Trecho para leitura =
□ □ □
O cenário pode até parecer comum, com as cisternas de placas, tanto a de primeira água (aquela que é pra família beber e cozinhar) e a de segunda água (para produzir alimentos e dar de beber para animais de pequeno porte) que hoje modificam e embelezam as paisagens do semiárido: mas as histórias dessa família retratam a poesia e o bem viver no campo.

Junto com a esposa, dona Francisca Silva, e os noves filhos e filhas, ele vive da agricultura e da criação de pequenos animais. Sorridente, seu Zé recebeu a equipe da Obas narrando sua história sem perder a concentração ao aguar o canteiro de coentro: “Aqui é o lugar mais maravilhoso do mundo! Vou fazer 70 anos no dia 4 de junho e o melhor presente é que a gente tudim tem cisterna agora”.

Quando ficou sabendo que no dia 5 é comemorado o Dia Mundial do Meio Ambiente, ele logo fala: “Podia ser no dia 4, né? Aí ia ser uma homenagem pra mim, pois eu amo a terra e gosto de cuidar dela”, disparando uma gargalhada.

E é com esse bom humor que seu Zé nos convida a conhecer seus canteiros de cebolinha, mandioca, beterraba, batata, cenoura... “Aqui é só o começo. Mais pra lá você vai ver a parte das frutas, do feijão, do milho, do urucum... Aqui tendo água, a gente não passa dificuldade, pois a gente não tem medo de trabalhar”.

Toda essa disposição não esconde as dificuldades de um passado recente, em que o acesso à água era impedido pelos grandes proprietários de terras, que cercam as fontes. Seu Zé Pequeno volta no tempo e relata a humilhação de se trabalhar em terras arrendadas: “Trabalhei pros outros até 1970. A gente nem sabia se tinha algum direito. Os patrões nunca se importavam com a gente. Pra beber água boa a gente andava no lombo dos animais até a comunidade dos Fernandes, que fica uns 4 km daqui. Depois que a gente conseguiu a nossa terrinha, tudo mudou. Tão bom se todo mundo tivesse o seu pedacinho de terra pra plantar, nera?” falou emocionado.
□ □ □
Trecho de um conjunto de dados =

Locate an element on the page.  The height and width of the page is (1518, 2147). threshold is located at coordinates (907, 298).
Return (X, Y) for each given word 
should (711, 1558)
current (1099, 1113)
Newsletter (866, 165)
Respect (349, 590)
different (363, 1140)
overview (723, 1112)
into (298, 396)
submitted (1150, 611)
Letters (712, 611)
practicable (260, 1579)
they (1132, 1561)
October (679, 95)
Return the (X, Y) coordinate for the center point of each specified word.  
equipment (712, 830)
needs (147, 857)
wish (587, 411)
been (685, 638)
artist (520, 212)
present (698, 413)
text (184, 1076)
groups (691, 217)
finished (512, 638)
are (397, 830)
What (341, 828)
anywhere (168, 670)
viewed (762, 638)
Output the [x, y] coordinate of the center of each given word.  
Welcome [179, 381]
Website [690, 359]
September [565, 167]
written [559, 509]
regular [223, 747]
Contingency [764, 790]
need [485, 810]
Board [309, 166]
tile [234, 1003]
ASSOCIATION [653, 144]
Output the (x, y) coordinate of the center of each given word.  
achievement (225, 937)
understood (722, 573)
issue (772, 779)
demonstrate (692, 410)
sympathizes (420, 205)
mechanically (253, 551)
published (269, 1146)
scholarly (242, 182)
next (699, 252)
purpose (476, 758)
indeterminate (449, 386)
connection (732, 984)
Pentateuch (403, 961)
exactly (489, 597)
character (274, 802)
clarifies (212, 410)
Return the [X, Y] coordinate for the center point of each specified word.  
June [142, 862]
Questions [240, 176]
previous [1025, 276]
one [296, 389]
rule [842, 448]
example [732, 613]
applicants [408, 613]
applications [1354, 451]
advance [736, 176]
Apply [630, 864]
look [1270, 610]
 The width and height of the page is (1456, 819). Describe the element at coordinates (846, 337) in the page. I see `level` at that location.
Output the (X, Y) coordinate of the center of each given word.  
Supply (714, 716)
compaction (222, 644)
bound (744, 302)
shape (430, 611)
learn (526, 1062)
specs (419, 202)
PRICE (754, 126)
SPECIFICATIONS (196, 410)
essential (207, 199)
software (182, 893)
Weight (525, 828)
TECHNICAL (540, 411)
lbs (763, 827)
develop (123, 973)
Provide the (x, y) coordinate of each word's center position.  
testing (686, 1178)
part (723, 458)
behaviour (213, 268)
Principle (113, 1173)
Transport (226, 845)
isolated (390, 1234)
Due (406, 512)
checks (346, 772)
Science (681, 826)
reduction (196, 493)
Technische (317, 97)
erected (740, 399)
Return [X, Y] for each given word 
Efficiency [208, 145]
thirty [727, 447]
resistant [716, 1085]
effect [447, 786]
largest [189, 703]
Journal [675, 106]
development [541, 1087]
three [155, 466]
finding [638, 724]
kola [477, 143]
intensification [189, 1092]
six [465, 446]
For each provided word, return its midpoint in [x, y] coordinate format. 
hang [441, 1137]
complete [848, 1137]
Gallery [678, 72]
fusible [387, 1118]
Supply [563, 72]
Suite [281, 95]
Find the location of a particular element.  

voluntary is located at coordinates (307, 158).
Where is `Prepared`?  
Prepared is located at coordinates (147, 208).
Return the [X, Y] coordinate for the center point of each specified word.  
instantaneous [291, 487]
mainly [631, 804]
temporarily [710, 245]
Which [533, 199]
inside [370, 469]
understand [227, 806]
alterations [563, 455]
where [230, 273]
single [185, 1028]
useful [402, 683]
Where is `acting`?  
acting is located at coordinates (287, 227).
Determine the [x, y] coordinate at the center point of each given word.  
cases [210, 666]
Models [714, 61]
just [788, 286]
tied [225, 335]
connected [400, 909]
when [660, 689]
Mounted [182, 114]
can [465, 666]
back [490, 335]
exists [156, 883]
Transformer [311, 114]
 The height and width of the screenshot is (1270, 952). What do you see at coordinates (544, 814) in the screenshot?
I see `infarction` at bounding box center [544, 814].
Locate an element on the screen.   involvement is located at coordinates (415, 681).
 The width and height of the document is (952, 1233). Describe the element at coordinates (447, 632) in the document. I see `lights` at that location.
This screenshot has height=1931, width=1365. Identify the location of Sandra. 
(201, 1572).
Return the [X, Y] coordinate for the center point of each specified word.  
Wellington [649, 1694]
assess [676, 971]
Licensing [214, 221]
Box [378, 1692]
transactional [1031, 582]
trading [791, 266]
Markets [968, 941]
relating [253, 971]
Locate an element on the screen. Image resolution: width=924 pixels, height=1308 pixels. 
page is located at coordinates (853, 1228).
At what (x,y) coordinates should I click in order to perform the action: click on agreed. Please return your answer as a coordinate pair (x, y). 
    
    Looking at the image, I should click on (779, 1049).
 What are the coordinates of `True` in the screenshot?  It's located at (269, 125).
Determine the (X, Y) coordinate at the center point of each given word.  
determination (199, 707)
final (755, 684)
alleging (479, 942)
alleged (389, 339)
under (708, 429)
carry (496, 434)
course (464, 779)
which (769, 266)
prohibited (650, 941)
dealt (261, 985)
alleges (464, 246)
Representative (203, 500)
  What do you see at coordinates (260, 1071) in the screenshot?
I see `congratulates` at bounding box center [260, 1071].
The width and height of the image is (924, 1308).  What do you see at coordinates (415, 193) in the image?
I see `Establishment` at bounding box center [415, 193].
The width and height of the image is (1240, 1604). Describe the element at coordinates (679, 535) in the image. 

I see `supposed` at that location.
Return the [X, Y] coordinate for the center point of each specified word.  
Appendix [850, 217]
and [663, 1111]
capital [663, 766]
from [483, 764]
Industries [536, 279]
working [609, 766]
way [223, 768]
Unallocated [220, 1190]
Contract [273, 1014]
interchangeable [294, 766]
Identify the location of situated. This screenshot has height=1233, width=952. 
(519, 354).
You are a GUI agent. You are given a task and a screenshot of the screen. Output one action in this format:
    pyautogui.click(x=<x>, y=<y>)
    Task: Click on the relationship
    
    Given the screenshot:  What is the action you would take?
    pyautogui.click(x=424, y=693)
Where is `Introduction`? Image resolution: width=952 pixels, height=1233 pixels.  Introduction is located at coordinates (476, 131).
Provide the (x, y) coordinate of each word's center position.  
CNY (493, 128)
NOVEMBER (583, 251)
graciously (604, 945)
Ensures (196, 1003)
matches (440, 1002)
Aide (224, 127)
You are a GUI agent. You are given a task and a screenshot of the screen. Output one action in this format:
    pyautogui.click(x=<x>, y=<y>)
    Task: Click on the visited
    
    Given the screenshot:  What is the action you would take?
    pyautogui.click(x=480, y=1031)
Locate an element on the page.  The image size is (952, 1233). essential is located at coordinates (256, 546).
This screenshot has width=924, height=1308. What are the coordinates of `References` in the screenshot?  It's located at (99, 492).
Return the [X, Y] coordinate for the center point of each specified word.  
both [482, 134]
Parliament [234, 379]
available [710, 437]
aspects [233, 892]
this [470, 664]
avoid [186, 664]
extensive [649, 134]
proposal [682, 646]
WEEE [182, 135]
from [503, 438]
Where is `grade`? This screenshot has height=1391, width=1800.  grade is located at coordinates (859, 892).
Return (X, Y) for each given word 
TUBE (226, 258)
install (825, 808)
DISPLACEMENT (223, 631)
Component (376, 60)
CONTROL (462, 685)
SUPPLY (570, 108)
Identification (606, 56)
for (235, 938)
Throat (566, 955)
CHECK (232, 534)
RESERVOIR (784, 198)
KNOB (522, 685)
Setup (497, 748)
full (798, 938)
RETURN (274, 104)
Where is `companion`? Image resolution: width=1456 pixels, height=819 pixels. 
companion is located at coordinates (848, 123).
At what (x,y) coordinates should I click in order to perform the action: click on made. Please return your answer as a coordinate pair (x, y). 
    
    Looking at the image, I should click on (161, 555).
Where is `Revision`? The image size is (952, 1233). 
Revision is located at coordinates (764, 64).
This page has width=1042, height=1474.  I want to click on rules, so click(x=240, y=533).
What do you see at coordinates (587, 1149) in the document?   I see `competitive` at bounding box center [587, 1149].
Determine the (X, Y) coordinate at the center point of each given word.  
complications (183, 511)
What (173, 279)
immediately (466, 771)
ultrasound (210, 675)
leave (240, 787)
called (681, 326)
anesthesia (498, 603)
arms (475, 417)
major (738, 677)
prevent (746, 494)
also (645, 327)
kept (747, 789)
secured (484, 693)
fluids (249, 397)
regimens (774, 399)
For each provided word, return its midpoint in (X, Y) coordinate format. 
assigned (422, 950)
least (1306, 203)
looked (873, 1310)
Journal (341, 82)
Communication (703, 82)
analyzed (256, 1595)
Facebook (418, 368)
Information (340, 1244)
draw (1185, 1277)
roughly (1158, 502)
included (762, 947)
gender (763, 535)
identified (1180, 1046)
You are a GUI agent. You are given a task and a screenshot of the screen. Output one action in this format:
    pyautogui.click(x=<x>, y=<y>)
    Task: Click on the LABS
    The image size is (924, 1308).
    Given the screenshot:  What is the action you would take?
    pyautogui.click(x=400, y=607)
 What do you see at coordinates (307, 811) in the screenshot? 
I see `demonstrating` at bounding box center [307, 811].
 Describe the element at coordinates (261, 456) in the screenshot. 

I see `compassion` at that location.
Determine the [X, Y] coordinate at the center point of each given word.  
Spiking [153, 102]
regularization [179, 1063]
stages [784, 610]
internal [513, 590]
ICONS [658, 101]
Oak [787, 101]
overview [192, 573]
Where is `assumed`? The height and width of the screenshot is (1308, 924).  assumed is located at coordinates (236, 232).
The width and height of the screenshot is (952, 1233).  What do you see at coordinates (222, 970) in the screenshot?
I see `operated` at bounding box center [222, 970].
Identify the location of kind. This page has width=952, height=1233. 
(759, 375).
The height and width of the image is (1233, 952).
□ □ □
Pedido A =
Liste os canteiros que seu Zé convida a conhecer, conforme o trecho para leitura.
Pedido B =
Devolva, copiando sem alterações, a parte do trecho para leitura entre "O cenário pode" e "viver no campo.", inclusive.

Resposta do exercício A =
Cebolinha, mandioca, beterraba, batata e cenoura.

Resposta do exercício B =
O cenário pode até parecer comum, com as cisternas de placas, tanto a de primeira água (aquela que é pra família beber e cozinhar) e a de segunda água (para produzir alimentos e dar de beber para animais de pequeno porte) que hoje modificam e embelezam as paisagens do semiárido: mas as histórias dessa família retratam a poesia e o bem viver no campo.